O livro de contos é uma autobiografia de alguns anos da adolescência do escritor, entre 1940 e 1950. Naquela altura os jovens e as crianças sentiam como era indispensável proteger os animais, as plantas e as lagoas.
O livro, com 36 paginas, teve uma tiragem de mil exemplares e traz ilustração de Luandino Vieira.
A narrativa da obra de Arnaldo Santos destaca nas suas mensagens a educação dos filhos, a diferenciação étnica, os direitos humanos e a preservação do Ambiente.
Arnaldo Santos considera que a relação do homem e da criança com a natureza merecem uma investigação dos ambientalistas, arquitectos e moradores das zonas com espaços verdes reduzidos.
"Estou expectante pela forma como os leitores vão receber a obra. Espero que os pais, professores e assistentes sociais contem a história às crianças para que saibam como é urgente proteger a natureza. O urbanismo resolveu alguns problemas, mas há outros que forma criados. Tínhamos uma floresta galeria repleta de preciosidades de aves e já sabíamos que devíamos preservá-la".

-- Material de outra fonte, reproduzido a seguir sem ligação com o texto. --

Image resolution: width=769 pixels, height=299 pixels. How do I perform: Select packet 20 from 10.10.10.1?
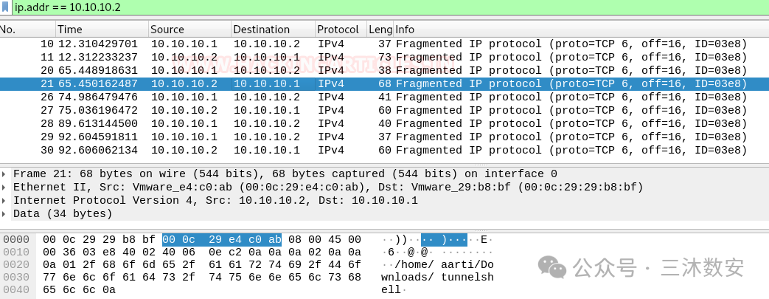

"Tenho saudades de ouvir o canto dos pássaros na cidade. Há cada vez menos espaços verdes em Luanda", lamentou, acrescentando que o bairro do Kinaxixi ocupa um lugar especial na narrativa. Arnaldo Santos nasceu em Luanda, em 1935. Na década de 50 integrou o chamado "Grupo da Cultura". Colaborou em várias publicações periódicas da capital entre as quais a revista "Cultura", o Jornal de Angola (da década de 50), "ABC" e "Mensagem", da Casa dos Estudantes do Império". É membro fundador da União dos Escritores Angolanos (UEA).
Aos 20 anos publicou a sua primeira colectânea de contos, "Quinaxixi". Com o livro de crónicas, "Tempo do Munhungo", conquistou em 1968 o Prémio Mota Veiga, o mais importante antes da Independência Nacional.